Le téléphone de Mohamed sonne. Visiblement, un ami : « Allô oui ! C’est Mohamed à l’appareil. Je vous écoute. Non je ne peux pas vous rencontrer à l’heure actuelle, je suis à l’étranger. » En entendant le mot « l’étranger », les journalistes s’esclaffent. L’un d’ eux chuchote à l’oreille de son ami : « Je pense que nous sommes à Tindouf. » L’autre de lui répond : « Il n’y a aucun doute. Nous irons aux camps de réfugiés sahraouis. » Mohamed se croyait au Sahara occidental. Il ne sait pas que les camps des réfugiés se trouvent à Tindouf. Personne n’a voulu le corriger. Peut-être qu’il s’en rendra compte à la fin de la visite.
« Je suis Houari ! »
Ce camp dispose de l’électricité et de l’eau. Certaines maisons disposent même d’Internet. Après une pause d’une heure, le convoi se rend au centre des victimes de guerre et des mines qui se trouve à Mekhyla, à quelques kilomètres du camp. Le chemin qui y mène est constitué pour moitié d’une route goudronnée pour laisser place à des pistes sablonneuses, bosselées et poussiéreuses. Arrivée sur place, la délégation a été accueillie par le directeur du centre. L’endroit a été choisi par l’association Machaâl Echahid pour rendre hommage aux victimes des mines, dont 56% gardent des séquelles à vie. Selon le directeur, Mohames Ahmed Imbiriq, le centre prend en charge 153 victimes. Il reçoit des dons de la part d’organisations humanitaires, notamment des chaises roulantes, des prothèses et autres équipements médicaux.
Des mines et des mines
L’explosion en direct
Le Sahara occidental est l’une des régions les plus minées au monde du fait des opérations militaires menées par le Maroc. Toutes ces mines ont été enfouies à partir de 1975 par les forces d’occupation marocaines. Ces engins continuent de faire des victimes dans les territoires sahraouis. Le but de cette démonstration est de mettre en avant l’expérience du Polisario en matière de destruction de mines. Un homme se distingue. Ses mouvements, sa prise de parole et ses consignes ne ont pas passés inaperçus. Il s’agit de Samou Amidine. Il est directeur du bureau de coordination des victimes des mines. C’est lui qui est chargé de coordonner l’opération. Il est le chef. Il est en contact permanent avec les éléments chargés de préparer l’opération de destruction des mines antipersonnel. A l’aide d’un talkie-walkie, il donne des instructions. « Dès que vous aurez terminé les préparatifs, vous me faites signe », lance-t-il.

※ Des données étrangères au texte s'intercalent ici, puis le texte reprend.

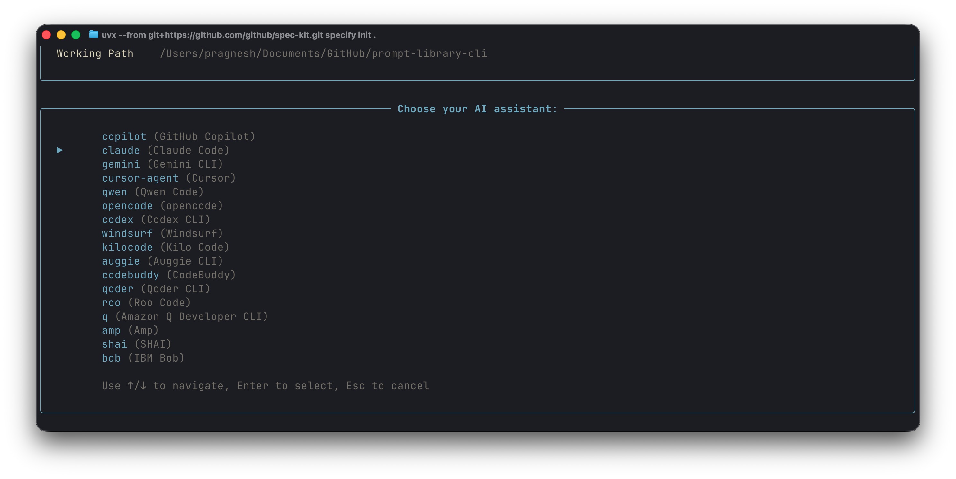Click the green zoom window button
The image size is (956, 479).
point(76,35)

Quelques minutes après, le signal est donné. L’opération de destruction est dans 20 secondes. Pas une seconde de plus, le souffle de l’exposition s’est fait ressentir, dégageant une immense fumée. Samou Amidine donne de nouvelles instructions à ses éléments. Personne ne quittera les lieux avant que tout ne soit nettoyé. « Nous veillons à ce que les choses se déroulent dans le respect des normes internationales en matière de destruction des mines », explique-t-il.